Authored by anton-afanasyev on Feb 16 2021, 8:32 AM.

Details

Summary

For the case of vector storing of aggregate built before by findBuildAggregate() we adjust total cost to consider that vector is already prepared.

This patch fixes llvm.org/PR40522

Diff Detail

Event Timeline

anton-afanasyev requested review of this revision.Feb 16 2021, 8:32 AM
Herald added a project: Restricted Project. · View Herald TranscriptFeb 16 2021, 8:32 AM

I think the better approach would be to pass the list of InsertUses as a buildTree function UserIgnoreLst argument. You just need to correctly generate ExtractElement instructions for these InsertElements because currently the compiler just crashes trying to remove instructions used as operands for the original InsertElements. Thoughts?
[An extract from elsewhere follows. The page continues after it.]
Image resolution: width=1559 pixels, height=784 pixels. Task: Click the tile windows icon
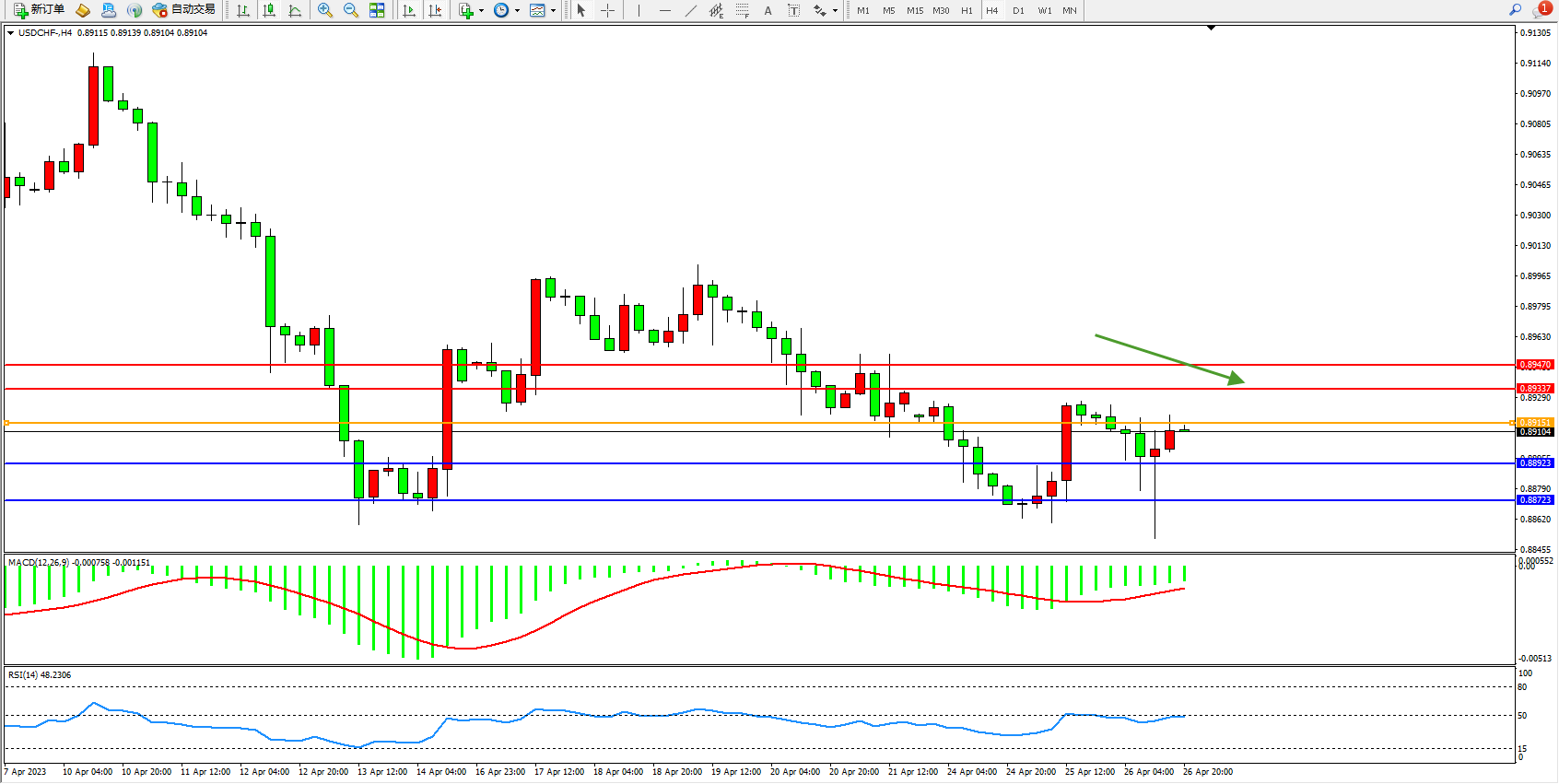(377, 10)
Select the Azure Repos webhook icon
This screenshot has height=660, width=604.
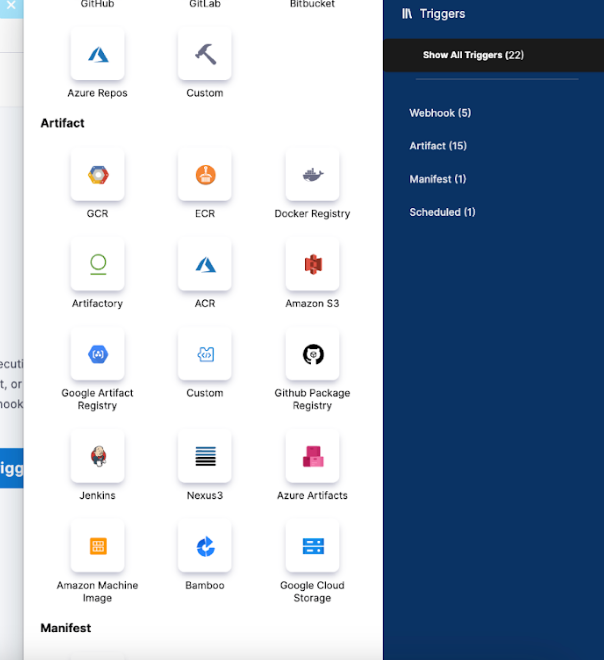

I think the better approach would be to pass the list of InsertUses as a buildTree function UserIgnoreLst argument. You just need to correctly generate ExtractElement instructions for these InsertElements because currently the compiler just crashes trying to remove instructions used as operands for the original InsertElements. Thoughts?

Thanks, I'm to try this approach.

Please can you cleanup pr40522.ll (remove the metatdata etc.)? Also, PR40522 notes missing fp2int vectorization - please can you add those?

typedef int int4 __attribute__((__vector_size__(16)));

void fp2int_vec1(float a, float b, float c, float d, int *p) {
  int4 result = (int4) { (int) a, (int) b, (int) c, (int) d };
  *p++ = result[0];
  *p++ = result[1];
  *p++ = result[2];
  *p++ = result[3];
}

void fp2int_vec2(float a, float b, float c, float d, int4 *p) {
  int4 result = (int4) { (int) a, (int) b, (int) c, (int) d };
  *p = result;
}

Cleaned pr40522.ll

I can add fp2int sample, but it is not touched by this patch. Actually, its tree built is not vectorized by marking as "tiny" (R.isTreeTinyAndNotFullyVectorizable() function), its size is 2 (since fp2int is unary operation, whereas add is binary one). Though it could be fixed by checking that stores are using its result and therefore tree size could be increased. But this looks too hacky, isn't it?

Please can you cleanup pr40522.ll (remove the metatdata etc.)? Also, PR40522 notes missing fp2int vectorization - please can you add those?

OK - adding the fp2int tests to the same test file makes sense to me as they call came from the same bug, even if we don't yet have a fix

anton-afanasyev updated this revision to Diff 324601.EditedFeb 18 2021, 5:10 AM

Added fp2int scalar and vector test cases

@ABataev Any comments?

llvm/lib/Transforms/Vectorize/SLPVectorizer.cpp
6298

Can we use an llvm::any_of pattern instead here?

I'm trying another approach here, so abandoned this for a while.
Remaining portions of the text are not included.